Sativa_Rose posted...
RedZaraki posted...
An explicit explanation.

Let's draw numbers on the balls to track them, shall we?

Box 1, Gold 1 = #1
Box 1, Gold 2 = #2
Box 2, Gold = #3
Box 2, Silver = #4
Box 3, Silver 1 = #5
Box 3, Silver 2 = #6

You choose a box at random. This is 1/3 probability. You choose a ball at random. This is 1/2 probability (within that box).

Thus, you have a 1/6 probability of pulling any specific ball here.

HOWEVER. The rules state YOU PULLED A GOLD BALL. Yes? Guaranteed, you are holding either ball #1, #2, or #3 in your hand. AND they all had equal probability of occurring. Thus, 1 out of 3 odds each.

So the odds you are holding each ball right now is:

#1 = 1/3
#2 = 1/3
#3 = 1/3
#4 = 0 (we did not pull a silver ball)
#5 = 0 (we did not pull a silver ball)
#6 = 0 (we did not pull a silver ball)

Everyone follow so far?

Let's look at what happens in each of the three cases. GIVEN that you know you pulled a gold ball:

1/3 times you Pulled #1: Your next pull is guaranteed to be #2, also a gold ball. = 100% gold
1/3 times you Pulled #2: Your next pull is guaranteed to be #1, also a gold ball. = 100% gold
1/3 times you Pulled #3: Your next pull is guaranteed to be #4, a silver ball. = 0% gold

Let's add these up.

(1/3 * 100%) + (1/3 * 100%) + (1/3 * 0%) = (1/3 * 1.0) + (1/3 * 1.0) + (1/3 * 0.0) = 2/3


Okay I believe this is correct. Another way to think of the final answer is to say that if one were to run this experiment thousands of times, they would pull out another gold ball 2/3 of the time that the first one they pull out is gold.

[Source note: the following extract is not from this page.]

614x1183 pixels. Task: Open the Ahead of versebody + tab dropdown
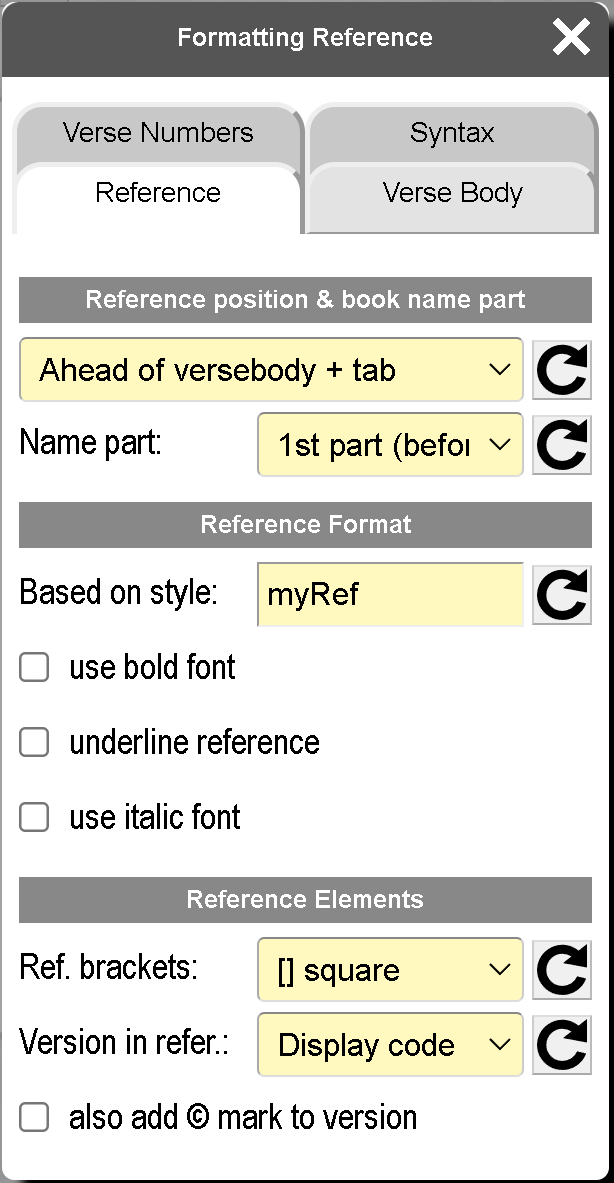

Probability gets wonky when you add conditions.

Like, for example, if I were to say how many heads would you get on average in a single coin flip. The answer is 1/2 except you can't flip a half of a head so it's not a real result, but that's how the math works out.

People tend to think about these problems as tangible things with a sequence of events within a specific occurrence and not as a more general abstract math problem.

You could repeat this exercise with 1 million extra boxes of 2 silver balls and the result is unchanged.


Exactly.

Here's an example:

You flip a coin. The first result is Heads. What is the probability that the second flip is also heads?

The answer is still 1/2. Every single flip is 1/2.

It doesn't matter that your previous flip was heads. Future flips do not tend to be more likely tails because you got heads already. They are all equally heads and tails forever.

All probability means, is that given an INFINITE dataset, the result set TRENDS towards 1/2 heads and 1/2 tails.